Directions for this task –
In the records below, please retype word for word every line from the one containing "This screenshot has height=494, width=868." through the final one, both included, and nothing else.

START Data records

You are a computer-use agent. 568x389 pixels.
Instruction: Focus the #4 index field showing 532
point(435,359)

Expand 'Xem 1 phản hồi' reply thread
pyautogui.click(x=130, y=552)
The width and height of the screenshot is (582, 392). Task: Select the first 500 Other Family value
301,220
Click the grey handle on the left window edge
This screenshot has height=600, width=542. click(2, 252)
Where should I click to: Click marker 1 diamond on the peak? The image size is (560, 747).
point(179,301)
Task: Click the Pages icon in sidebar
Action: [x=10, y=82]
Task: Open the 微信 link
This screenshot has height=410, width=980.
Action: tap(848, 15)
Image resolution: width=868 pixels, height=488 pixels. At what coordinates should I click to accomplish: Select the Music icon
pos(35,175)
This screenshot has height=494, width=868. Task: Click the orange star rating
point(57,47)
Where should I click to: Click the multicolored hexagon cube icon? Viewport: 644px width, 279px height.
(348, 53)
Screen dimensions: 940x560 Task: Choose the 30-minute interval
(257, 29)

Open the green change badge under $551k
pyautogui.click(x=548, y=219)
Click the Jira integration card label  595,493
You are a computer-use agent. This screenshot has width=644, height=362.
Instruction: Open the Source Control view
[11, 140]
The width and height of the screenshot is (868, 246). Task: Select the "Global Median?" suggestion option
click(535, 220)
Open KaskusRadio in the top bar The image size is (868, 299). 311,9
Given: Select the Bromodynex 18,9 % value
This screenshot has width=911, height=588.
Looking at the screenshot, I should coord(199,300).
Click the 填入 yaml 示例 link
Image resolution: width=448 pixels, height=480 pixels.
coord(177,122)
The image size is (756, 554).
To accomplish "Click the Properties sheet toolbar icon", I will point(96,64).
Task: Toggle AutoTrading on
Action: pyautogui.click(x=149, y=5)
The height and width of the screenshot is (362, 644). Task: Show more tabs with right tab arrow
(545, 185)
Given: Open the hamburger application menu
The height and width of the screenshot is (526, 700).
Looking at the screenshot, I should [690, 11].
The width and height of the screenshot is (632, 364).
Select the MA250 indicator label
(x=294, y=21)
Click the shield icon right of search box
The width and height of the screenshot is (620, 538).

END Data records

Exercise answer –
This screenshot has height=494, width=868. Task: Click the orange star rating
point(57,47)
Where should I click to: Click the multicolored hexagon cube icon? Viewport: 644px width, 279px height.
(348, 53)
Screen dimensions: 940x560 Task: Choose the 30-minute interval
(257, 29)

Open the green change badge under $551k
pyautogui.click(x=548, y=219)
Click the Jira integration card label  595,493
You are a computer-use agent. This screenshot has width=644, height=362.
Instruction: Open the Source Control view
[11, 140]
The width and height of the screenshot is (868, 246). Task: Select the "Global Median?" suggestion option
click(535, 220)
Open KaskusRadio in the top bar The image size is (868, 299). 311,9
Given: Select the Bromodynex 18,9 % value
This screenshot has width=911, height=588.
Looking at the screenshot, I should coord(199,300).
Click the 填入 yaml 示例 link
Image resolution: width=448 pixels, height=480 pixels.
coord(177,122)
The image size is (756, 554).
To accomplish "Click the Properties sheet toolbar icon", I will point(96,64).
Task: Toggle AutoTrading on
Action: pyautogui.click(x=149, y=5)
The height and width of the screenshot is (362, 644). Task: Show more tabs with right tab arrow
(545, 185)
Given: Open the hamburger application menu
The height and width of the screenshot is (526, 700).
Looking at the screenshot, I should [690, 11].
The width and height of the screenshot is (632, 364).
Select the MA250 indicator label
(x=294, y=21)
Click the shield icon right of search box
The width and height of the screenshot is (620, 538).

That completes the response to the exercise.